[Collected data entries]
BEGIN

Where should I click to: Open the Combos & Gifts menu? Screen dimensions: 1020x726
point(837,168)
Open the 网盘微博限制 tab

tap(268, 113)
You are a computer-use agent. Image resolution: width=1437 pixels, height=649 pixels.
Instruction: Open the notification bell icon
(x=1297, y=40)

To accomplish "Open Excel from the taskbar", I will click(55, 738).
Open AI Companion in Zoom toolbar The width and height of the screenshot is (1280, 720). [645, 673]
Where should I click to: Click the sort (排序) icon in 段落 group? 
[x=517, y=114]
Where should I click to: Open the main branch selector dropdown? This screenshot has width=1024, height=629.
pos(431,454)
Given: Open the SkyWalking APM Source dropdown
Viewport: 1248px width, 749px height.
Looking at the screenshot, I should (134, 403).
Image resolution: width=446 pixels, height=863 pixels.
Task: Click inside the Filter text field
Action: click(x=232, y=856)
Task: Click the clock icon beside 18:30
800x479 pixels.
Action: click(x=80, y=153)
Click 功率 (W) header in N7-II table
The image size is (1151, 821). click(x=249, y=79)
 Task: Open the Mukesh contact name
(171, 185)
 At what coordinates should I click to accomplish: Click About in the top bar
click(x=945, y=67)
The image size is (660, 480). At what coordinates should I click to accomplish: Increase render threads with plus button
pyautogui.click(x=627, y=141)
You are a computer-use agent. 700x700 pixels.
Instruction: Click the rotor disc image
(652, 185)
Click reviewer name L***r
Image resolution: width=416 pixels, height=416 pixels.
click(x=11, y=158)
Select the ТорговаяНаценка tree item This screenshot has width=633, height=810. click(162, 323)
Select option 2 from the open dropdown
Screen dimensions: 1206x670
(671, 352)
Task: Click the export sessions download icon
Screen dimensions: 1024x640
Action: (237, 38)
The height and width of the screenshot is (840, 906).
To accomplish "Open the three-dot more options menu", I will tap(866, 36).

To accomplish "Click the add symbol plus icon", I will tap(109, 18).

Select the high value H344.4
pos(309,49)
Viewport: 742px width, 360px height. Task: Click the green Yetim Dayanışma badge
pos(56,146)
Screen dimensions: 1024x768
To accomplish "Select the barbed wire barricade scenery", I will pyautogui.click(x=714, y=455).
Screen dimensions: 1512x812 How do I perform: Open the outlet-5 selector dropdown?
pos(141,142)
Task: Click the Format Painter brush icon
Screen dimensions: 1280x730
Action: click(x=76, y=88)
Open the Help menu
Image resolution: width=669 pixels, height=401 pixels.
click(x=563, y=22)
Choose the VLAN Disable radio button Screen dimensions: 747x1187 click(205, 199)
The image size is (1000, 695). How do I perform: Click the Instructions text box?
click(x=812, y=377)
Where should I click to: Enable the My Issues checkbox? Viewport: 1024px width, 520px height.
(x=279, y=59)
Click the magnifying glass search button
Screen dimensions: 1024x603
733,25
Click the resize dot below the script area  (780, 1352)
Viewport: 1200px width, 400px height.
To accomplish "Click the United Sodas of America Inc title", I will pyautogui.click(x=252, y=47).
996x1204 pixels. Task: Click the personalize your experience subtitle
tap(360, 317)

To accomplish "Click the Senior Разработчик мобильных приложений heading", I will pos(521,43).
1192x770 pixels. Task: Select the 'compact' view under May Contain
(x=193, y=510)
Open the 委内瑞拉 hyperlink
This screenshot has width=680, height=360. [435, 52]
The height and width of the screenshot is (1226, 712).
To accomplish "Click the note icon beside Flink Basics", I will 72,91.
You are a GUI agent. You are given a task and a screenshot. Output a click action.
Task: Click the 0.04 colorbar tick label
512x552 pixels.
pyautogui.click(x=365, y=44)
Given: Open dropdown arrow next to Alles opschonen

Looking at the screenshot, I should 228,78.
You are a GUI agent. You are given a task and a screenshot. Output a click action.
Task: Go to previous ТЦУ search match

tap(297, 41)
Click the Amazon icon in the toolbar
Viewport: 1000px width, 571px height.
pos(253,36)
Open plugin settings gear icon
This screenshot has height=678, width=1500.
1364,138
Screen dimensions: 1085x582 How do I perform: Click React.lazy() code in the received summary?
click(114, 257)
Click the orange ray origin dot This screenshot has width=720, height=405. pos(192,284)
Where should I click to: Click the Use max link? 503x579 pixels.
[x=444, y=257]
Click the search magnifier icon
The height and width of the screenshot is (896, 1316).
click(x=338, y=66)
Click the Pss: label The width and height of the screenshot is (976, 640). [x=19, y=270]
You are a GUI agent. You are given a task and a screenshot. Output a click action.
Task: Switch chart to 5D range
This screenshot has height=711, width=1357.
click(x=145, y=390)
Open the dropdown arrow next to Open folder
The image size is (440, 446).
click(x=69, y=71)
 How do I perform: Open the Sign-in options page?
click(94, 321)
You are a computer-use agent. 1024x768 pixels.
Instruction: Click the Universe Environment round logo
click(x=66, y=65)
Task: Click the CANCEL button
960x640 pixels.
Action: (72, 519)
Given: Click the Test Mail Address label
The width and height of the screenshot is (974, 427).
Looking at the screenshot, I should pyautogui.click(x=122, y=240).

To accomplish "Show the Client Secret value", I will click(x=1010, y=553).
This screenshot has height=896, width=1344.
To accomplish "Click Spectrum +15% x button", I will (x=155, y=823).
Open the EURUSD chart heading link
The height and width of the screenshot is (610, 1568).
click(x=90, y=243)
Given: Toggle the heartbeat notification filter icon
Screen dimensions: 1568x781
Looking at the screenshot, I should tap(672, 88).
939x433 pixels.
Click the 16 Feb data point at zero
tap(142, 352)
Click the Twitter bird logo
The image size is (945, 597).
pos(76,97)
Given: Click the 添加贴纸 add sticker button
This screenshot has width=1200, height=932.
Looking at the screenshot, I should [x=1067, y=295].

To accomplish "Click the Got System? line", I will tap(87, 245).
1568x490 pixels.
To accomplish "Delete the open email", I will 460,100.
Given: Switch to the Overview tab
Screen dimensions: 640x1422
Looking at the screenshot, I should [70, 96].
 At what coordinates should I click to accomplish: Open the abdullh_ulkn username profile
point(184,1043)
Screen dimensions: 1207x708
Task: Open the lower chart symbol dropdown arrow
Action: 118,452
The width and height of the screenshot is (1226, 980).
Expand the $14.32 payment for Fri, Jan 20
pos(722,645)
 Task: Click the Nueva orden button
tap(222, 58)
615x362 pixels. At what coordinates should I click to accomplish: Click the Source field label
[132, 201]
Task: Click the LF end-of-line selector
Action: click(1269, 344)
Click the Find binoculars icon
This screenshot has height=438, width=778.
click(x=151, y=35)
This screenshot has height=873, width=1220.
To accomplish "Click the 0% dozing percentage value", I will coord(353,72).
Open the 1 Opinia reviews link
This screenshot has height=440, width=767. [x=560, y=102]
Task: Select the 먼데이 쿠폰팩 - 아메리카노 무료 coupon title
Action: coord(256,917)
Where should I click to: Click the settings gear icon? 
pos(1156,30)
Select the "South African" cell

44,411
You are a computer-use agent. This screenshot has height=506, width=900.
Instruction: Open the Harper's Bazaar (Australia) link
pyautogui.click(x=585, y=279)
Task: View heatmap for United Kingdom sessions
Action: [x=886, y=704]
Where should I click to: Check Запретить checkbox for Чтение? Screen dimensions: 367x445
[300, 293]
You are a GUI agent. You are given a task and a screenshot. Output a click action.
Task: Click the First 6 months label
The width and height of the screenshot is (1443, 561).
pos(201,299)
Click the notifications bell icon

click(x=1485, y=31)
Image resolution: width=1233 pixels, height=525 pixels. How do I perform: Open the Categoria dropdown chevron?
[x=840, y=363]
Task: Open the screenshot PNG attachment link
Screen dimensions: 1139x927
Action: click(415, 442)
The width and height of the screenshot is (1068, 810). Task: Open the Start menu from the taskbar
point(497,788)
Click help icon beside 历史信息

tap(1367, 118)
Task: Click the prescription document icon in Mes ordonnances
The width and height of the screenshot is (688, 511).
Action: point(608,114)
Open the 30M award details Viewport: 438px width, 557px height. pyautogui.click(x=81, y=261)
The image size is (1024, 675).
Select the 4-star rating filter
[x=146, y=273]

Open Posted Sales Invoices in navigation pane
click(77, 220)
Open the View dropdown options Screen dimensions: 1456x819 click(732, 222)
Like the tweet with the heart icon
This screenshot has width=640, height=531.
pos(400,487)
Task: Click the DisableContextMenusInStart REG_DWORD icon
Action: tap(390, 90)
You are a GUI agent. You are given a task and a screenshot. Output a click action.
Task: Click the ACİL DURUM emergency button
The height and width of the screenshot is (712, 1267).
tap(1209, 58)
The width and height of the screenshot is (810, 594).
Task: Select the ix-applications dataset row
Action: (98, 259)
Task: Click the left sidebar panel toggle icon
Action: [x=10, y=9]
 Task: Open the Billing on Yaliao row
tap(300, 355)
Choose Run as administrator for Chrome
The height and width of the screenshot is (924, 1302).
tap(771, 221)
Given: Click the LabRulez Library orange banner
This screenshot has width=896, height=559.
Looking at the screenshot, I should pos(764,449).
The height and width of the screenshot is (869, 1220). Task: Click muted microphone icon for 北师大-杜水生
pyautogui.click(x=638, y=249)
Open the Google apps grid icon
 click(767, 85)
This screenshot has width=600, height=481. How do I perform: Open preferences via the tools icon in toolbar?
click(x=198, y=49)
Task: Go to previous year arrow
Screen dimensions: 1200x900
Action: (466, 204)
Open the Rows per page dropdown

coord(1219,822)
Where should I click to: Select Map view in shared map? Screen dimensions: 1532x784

END

All lines above from the one containing "Viewport: 1248px width, 749px height." to the one containing "You are a computer-use agent. 700x700 pixels." must be repeated exactly, both lines included, and no others.

**SOLUTION BELOW**
Viewport: 1248px width, 749px height.
Looking at the screenshot, I should (134, 403).
Image resolution: width=446 pixels, height=863 pixels.
Task: Click inside the Filter text field
Action: click(x=232, y=856)
Task: Click the clock icon beside 18:30
800x479 pixels.
Action: click(x=80, y=153)
Click 功率 (W) header in N7-II table
The image size is (1151, 821). click(x=249, y=79)
 Task: Open the Mukesh contact name
(171, 185)
 At what coordinates should I click to accomplish: Click About in the top bar
click(x=945, y=67)
The image size is (660, 480). At what coordinates should I click to accomplish: Increase render threads with plus button
pyautogui.click(x=627, y=141)
You are a computer-use agent. 700x700 pixels.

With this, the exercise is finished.